Afsoon encountered the sensation of takaan interestingly on 15 August 2021.That Sunday she woke at 10:00 to a call from an associate at the beauty parlor where she worked. Afsoon was at her most joyful there, the smell of new cleanser and nail clean blended in with the hum of a hairdryer and prattle.
“Try not to come in today,” Afsoon’s collaborator disclosed to her when she rang. “We are quitting for the day. It’s finished.”
Sitting up in bed, Afsoon actually look at her portable. Her thumb went here and there the screen of her telephone as she looked through many messages from loved ones and afterward many online media posts. A deluge of fear hammered her with such power that she felt freezing cold and debilitated simultaneously.
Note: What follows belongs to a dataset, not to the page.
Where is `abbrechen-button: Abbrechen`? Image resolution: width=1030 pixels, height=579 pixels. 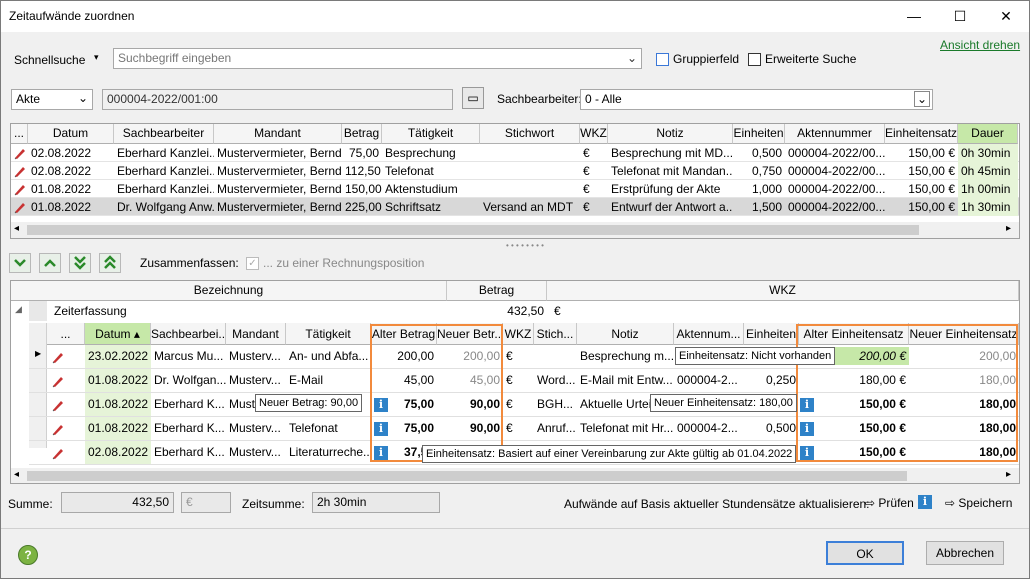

The messages were no different either way. The Taliban had entered Afghanistan’s capital Kabul. Inside 16 days Western soldiers and their negotiators were gone from the country.
“It’s finished,” she rehashed to herself. The time had come to stow away.
Afsoon is in her mid-20s and sees herself as an advanced Afghan lady.
She adores online media, she cherishes motion pictures, she can drive and she has profession aspirations.
Afsoon can’t recollect the time during the 90s, the decade she was conceived, when the Taliban originally restricted beauty parlors in her country.
Yet, she experienced childhood in an Afghanistan where salons were an ordinary piece of her life. In the twenty years since the US-drove intrusion that removed the Taliban in 2001, in excess of 200 salons opened in Kabul alone, with hundreds more in different pieces of the country.
As a young person she would browse magazines and web-based media for exciting looks, and she’d visit salons with ladies in her family.
She adored everything concerning that world. The multi-hued nail painting, the make-up craftsmen twisted around ladies to paint smoky kohl eyeliners to outline thick brushed eyelashes on a dewy shining made-up face. The gleaming blow-dries and swishy long hairdos.
At last Afsoon satisfied her fantasy about working in one of them as a fruitful make-up craftsman. There was nothing else she’d needed.
Like all salons in Kabul, Afsoon’s salon had windows that were completely covered with banners of exciting and exquisite ladies promoting a guarantee of magnificence that could be yours inside.
The banners implied a bystander in the hot, male-ruled roads of Kabul couldn’t see inside the serene and multi-generational female space of Afsoon’s salon.
At any one time there would be in excess of twelve ladies inside, be it the beauticians or the client base – who shifted from specialists to writers, from vocalists and TV stars to ladies preparing for their huge day and adolescent young ladies snickering with their moms on a unique holding day out.